I washed my hands today, Sin. Repeatedly.
Irish, I think you've actually made me not desire cake! That never happens! Now I know I do have limits of the cake I will accept!
Man, I just had birthday cake too. But no 4 year olds came within in a mile of it as far as I know. It was good too. And it's just sitting in the break room, calling to me.
*off to the breakroom*
Irish! Wonderful advice I could've used two weekends ago! I'm a sucker for cake though. Too bad it gave me the flu! LOL
Is Nora really the "Dread Pirate Roberts?"
Hellion, your poem is swellion.
I wish I may
I wish I might
keep positive goals in my sight
and that's as prolific as I can recite
the fundamental nature of this simple plight...
I know it didn't make sense, but I felt pressured to rhyme:)
Great blog Cap'n message received loud and clear!
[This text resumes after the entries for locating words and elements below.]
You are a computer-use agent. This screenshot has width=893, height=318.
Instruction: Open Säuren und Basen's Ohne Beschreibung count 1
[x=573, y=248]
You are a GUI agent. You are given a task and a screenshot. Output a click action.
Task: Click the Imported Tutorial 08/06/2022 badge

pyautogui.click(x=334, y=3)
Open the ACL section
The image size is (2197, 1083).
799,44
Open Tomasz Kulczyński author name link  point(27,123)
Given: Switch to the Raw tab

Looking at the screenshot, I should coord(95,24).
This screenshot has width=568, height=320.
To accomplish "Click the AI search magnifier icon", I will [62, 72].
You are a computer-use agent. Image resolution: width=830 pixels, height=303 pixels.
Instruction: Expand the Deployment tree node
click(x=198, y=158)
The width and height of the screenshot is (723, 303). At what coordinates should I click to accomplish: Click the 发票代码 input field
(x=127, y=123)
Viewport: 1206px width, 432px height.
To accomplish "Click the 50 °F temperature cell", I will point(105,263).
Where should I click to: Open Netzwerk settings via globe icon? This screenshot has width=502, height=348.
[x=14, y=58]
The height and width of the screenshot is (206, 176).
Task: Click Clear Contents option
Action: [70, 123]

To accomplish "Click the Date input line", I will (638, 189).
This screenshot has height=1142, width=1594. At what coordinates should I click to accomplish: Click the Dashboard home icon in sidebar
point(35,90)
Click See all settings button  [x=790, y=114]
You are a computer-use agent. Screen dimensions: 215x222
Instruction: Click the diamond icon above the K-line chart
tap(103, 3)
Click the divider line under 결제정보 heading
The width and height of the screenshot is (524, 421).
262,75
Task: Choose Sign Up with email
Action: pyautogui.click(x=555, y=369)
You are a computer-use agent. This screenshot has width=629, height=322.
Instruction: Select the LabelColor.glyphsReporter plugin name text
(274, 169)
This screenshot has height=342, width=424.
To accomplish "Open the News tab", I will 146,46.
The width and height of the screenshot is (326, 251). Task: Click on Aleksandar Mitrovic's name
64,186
*clicking heels together and toddling into the sunset with my bottle of Rum*
Hellion, for fear of a flogging and a denial of my rum ration I swear to adhere to a real writer's schedule. No more drop offs and pick ups unless they involve my hero and heroine picking up where they left off and dropping off their inhibitions at the door!
So let it be written, so let it be done!
Maggie - you crack me up!
Lissa - you could always claim having to stop and make a rhyme is taking away from the writing. LOL!
Santa - we're writing poetry, not casting spells. That's next week. *w* hehehe
*LOL* Thanks, Maggie! And I did think about using "Dread Pirate Roberts"! We watch the same movies.
Santa, we never cut off rum rations. We'd never get any writing done if we didn't drink.
Ha, ha, and I edited my chapter 7 & 8, and added almost 300 words for a new part of the scene. Woohoo.
Hey, considering how bad I've been slacking, that's a Tolstoy effort, I assure you.